Re: Current mainline git (24e700e291d52bd2) hangs when building e.g. perf

From: Linus Torvalds
Date: Sat Sep 09 2017 - 14:03:28 EST


On Sat, Sep 9, 2017 at 10:49 AM, Andy Lutomirski <luto@xxxxxxxxxx> wrote:
>
> Anyway, if I need change the behavior back, I can do it in one of two
> ways. I can just switch to init_mm instead of going lazy, which is
> expensive, but not *that* expensive on CPUs with PCID. Or I can do it
> the way we used to do it and send the flush IPI to lazy CPUs. The
> latter will only have a performance impact when a flush happens, but
> the performance hit is much higher when there's a flush.

Why not both?

Let's at least entertain the idea. In particular, we don't send IPI's
to *all* CPU's. We only send them to the set of CPU's that could have
that MM cached.

And that set _may_ be very limited. In the best case, it's just the
current CPU, and no IPI is needed at all.

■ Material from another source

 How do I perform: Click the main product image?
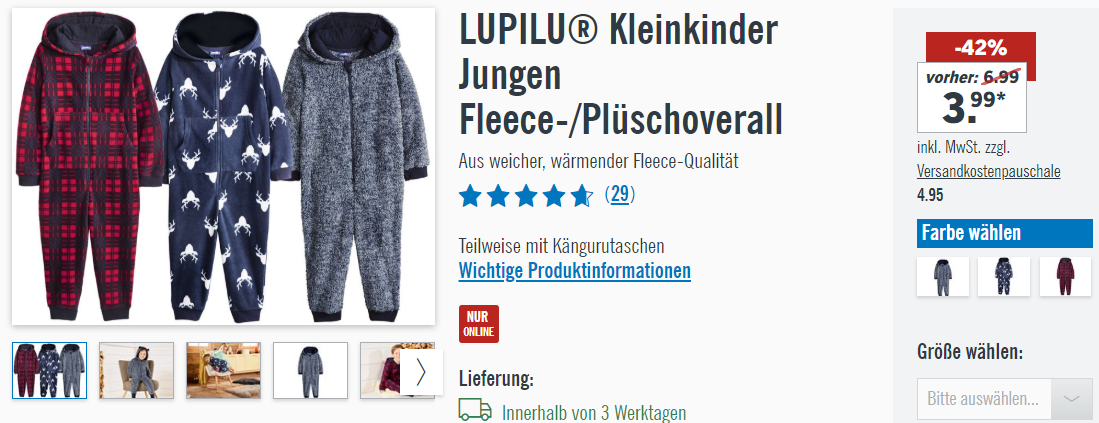224,167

Which means that maybe we can use that set of CPU's as guidance to how
we should treat lazy.

We can *also* take PCID support into account.

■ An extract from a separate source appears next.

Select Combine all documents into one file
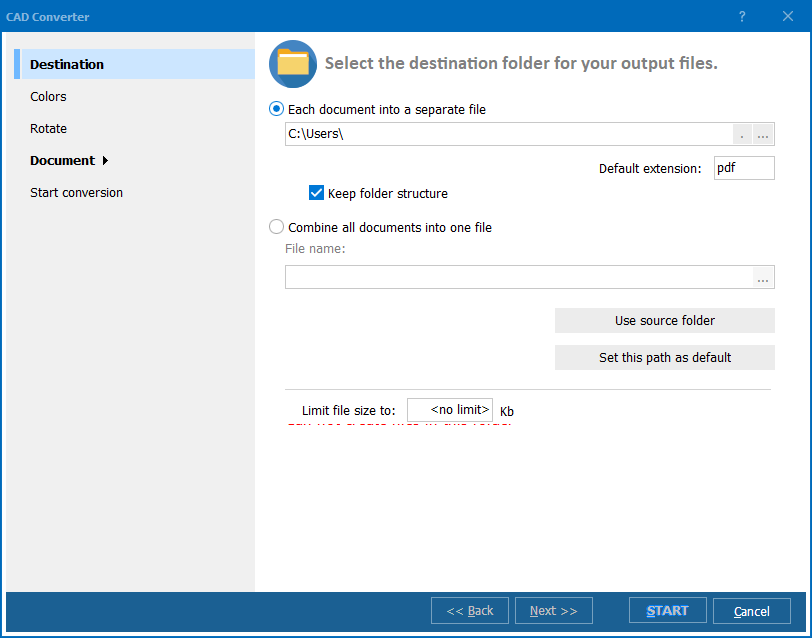812x638 pixels. coord(277,227)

So what I would suggest is something like

- if we have PCID support, _and_ the set of CPU's is more than just
us, just switch to init_mm. The switch is cheaper than the IPI's.

- otherwise do what we used to do, with the IPI.

The exact heuristics could be tuned later, but considering Markus's
report, and considering that not so many people have really even
heavily tested the new code yet (so _one_ report now means that there
are probably a shitload of machines that would show it later), I
really think we need to steer back towards our old behavior. But at
the same time, I think we can take advantage of newer CPU's that _do_
have PCID.

Hmm?

Linus